I propose an interdisciplinary travel and research program to address students' lack of experience with and understanding of other areas of the United States. Most frequently students seem to understand the Deep South as a particularly different region from the rest of the United States. They do not seem to realize that there are many different regions outside of the South and that these regions are probably as different from each other as they are from the South. I think my students would be shocked at how similar Sacramento, CA and Boise, ID are to Jackson, MS and at how different those cities are from geologically closer places like San Francisco and Seattle.
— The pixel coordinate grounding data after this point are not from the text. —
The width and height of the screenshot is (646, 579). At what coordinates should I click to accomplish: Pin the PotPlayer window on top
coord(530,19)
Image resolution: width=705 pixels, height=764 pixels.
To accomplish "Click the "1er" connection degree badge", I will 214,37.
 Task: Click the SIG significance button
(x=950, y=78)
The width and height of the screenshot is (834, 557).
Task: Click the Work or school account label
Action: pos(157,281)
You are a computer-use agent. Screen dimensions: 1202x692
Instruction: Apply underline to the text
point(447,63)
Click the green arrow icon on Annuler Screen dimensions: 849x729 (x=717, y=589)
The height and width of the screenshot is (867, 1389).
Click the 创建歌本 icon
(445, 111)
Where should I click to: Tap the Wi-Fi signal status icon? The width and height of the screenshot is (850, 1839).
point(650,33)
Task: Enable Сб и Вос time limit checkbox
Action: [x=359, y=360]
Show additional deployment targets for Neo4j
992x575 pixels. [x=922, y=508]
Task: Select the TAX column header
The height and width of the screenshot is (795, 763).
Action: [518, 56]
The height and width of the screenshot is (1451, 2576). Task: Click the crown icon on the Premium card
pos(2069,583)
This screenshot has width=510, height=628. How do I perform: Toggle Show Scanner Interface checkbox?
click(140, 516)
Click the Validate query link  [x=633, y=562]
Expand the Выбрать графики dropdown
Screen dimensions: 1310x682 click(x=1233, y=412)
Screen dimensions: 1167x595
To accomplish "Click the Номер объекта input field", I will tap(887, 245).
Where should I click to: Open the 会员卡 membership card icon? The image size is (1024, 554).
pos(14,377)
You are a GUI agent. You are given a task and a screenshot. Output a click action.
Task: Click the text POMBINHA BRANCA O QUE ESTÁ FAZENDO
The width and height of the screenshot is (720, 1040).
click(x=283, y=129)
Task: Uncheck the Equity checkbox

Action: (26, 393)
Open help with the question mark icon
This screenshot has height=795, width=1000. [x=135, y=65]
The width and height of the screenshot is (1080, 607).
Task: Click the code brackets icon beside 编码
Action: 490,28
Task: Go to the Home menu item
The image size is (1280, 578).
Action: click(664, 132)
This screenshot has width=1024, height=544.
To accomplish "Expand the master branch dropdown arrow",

Our experiences as travelers, however, tend to be anecdotal and haphazard; the opportunities to gain insight into new places often depend on serendipity and the open-mindedness of the traveler. I would like to take groups of students to quantify some of the similarities and differences between regions, to attempt to make explicit some of the comparisons and contrasts and to greatly enhance their understanding of this country. In an era when politicians are emphasizing regional differences by attempting to capitalize on them while at the same time the mass media culture is de-emphasizing regional differences simply by its homogenizing existence it is critical that we educate our students to the complexities of this entire country and to the realities and mythologies of their own culture.
I envision each travel program as encompassing one school-based class on Southern Culture and Cross-Cultural research utilizing methods from multiple disciplines and two travel classes from two different disciplines, depending on which faculty members were involved for that year. Students would run multiple studies, to be determined during the school based class. Examples of such studies could be surveys on political attitudes, naturalistic experiments like getting reactions from grocery store clerks to overt friendliness or from strangers to requests for help, historical archive studies, studying different beliefs about exercise by looking at facilities, head counts of runners, stores catering to exercise and surveys, and looking at racial attitudes both by examining local literature, by interview, by census data and by observation. Other possible topics for study include aggression, foods and food behaviors, parenting, workplace attitudes and philosophies, insider/outsider definitions and norms for interactions, breadth of social norms and types of social censures, religious beliefs and practices, definitions of and attitudes about tradition, and attitudes about old age.
The point of the program would be to train students in rigorous research methodologies while at the same time broadening and particularizing their understandings of the various regions of this country and the rest of the world. The travel classes would not have to be limited to in-country travels, but, I believe our students would benefit greatly from the opportunity to critically examine regional differences and identities.